Add Swap Space – How to Add More Swap Easily to Hibernate Laptop

11.04hibernatepartitioningswap

I installed Natty on my laptop with default options. I guess it created a swap partition equal to the size of my RAM. Every time I try to hibernate I get the "not enough swap" message, which is annoying. I want to hibernate! Why can't you just use some of my 20GB free HD space to hibernate? I only have 1GB RAM on this old geezer.

I've seen the swap faq @ http://help.ubuntu.com/community/SwapFaq but it's painfully dense. It shows me how to create a swap file and turn that on, but doesn't explain the following:

  1. Will the system hibernate to that swap file, or will it still be confused because the swap partition is there and too small?
  2. Do I need to get rid of the swap partition? I don't desperately need the space, but I would like to reclaim it because this computer has a pretty small HD.
  3. Why is this all so difficult?

Thanks!

Best Answer

The best way IMHO is just to increase the size of the swap partition.

Boot your computer with a Ubuntu Live CD/USB.

The live CD will detect and use your swap, you should disable it to be able to manipulate it. Open a terminal and type the following command:

sudo swapoff -a

Afterwards, open Gparted, an resize your partition. You will need to shrink some partition that is close to it. It should be quite straightforward.

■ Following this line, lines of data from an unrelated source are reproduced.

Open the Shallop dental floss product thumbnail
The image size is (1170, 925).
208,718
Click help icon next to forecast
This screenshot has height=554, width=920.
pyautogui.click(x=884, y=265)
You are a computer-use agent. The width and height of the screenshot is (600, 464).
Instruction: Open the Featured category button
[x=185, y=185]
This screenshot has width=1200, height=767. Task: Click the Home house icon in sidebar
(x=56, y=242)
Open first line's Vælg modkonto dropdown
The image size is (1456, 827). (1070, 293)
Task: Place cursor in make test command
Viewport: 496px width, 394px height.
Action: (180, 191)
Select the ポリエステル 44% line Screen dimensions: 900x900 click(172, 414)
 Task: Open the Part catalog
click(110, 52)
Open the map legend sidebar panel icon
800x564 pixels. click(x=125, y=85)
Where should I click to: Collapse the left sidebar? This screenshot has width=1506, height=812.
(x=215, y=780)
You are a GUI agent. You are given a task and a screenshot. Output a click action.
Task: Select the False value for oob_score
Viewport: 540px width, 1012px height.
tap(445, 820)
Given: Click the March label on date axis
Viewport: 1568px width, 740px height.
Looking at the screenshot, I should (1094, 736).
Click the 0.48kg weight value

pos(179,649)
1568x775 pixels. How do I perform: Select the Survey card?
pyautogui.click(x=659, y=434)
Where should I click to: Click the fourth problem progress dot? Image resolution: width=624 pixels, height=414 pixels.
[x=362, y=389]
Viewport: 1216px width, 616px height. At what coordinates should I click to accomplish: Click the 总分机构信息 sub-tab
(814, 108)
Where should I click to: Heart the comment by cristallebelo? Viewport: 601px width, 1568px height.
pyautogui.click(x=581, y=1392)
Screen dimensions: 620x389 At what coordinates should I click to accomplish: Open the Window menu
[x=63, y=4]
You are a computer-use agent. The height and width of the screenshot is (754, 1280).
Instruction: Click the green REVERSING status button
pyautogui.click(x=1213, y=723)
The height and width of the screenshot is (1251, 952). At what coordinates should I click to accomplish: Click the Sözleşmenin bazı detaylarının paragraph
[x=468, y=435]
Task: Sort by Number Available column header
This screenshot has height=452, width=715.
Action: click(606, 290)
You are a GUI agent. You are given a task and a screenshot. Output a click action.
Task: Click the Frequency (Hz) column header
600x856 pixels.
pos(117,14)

You will need to boot from some external method, because you can't resize partitions that are in use, and it's quite likely that you will need to shrink your main partition.

Now the other questions:

  1. Yes.

  2. If you use a swap file then yes, you can get rid of your swap partition. But I believe that using a swap partition is easier. It's also the standard practice in linux, most of the tutorials that you can find on the net will expect it.

  3. Messing with swap is something that no newbie should do in any OS. No need to make it easy.